The Texas Department of Criminal Justice has a long memory.

That’s the lesson relearned in the Eroy Brown case, in which the institutional recollection of TDCJ and its officials has held steady over the last 30 years, ever since Brown was acquitted of murder in the 1981 deaths of Ellis Unit warden Wallace Pack and prison farm manager Billy Moore. The story is well told in Michael Berryhill‘s recent book, The Trials of Eroy Brown (“Point Austin: Recalling Eroy Brown,” Feb. 17). Subsequently returned to jail as an accessory to a $12 robbery – and sentenced to 90 years as a “habitual criminal” – Brown has served out his sentence in federal prison (to protect him from retaliation) and, now 60 years old, is eligible for parole. Indeed, were he anybody else, he would likely have been paroled long ago; he even has a nonprofit halfway house specializing in long-term inmates (Partner­ship for Reentry) ready to accept him in Los Angeles, where he has family.
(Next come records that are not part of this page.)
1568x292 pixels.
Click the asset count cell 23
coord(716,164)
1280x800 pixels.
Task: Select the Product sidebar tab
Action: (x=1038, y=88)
Huntsville attorney Bill Habern was on Brown’s original defense team and represents him in his parole case. In what he acknowledges is an extraordinary circumstance, Habern has asked that former TDCJ employees (or their immediate relatives) be recused from the three-member panel assigned to decide Brown’s parole – the current panel would include two Huntsville-based former TDCJ employees, including a retired warden. “We are acutely aware that those selected to make up the Brown Panel,” Habern wrote on Jan. 18 to Rissie Owens, chair of the Board of Pardons and Paroles, “face the potential of extremely negative reactions from their old friends and social contacts who are employees of the Texas prison system, especially if they were to vote in a favorable manner.”

Owens was not persuaded. In a brief response to Habern dated Jan. 24, she cited the “great integrity” and “utmost professionalism” of the parole reviewers and said she would not alter the panel nor change the venue. She added, “Please assure your client that the pending parole review will be conducted fairly and without any voter bias being involved.”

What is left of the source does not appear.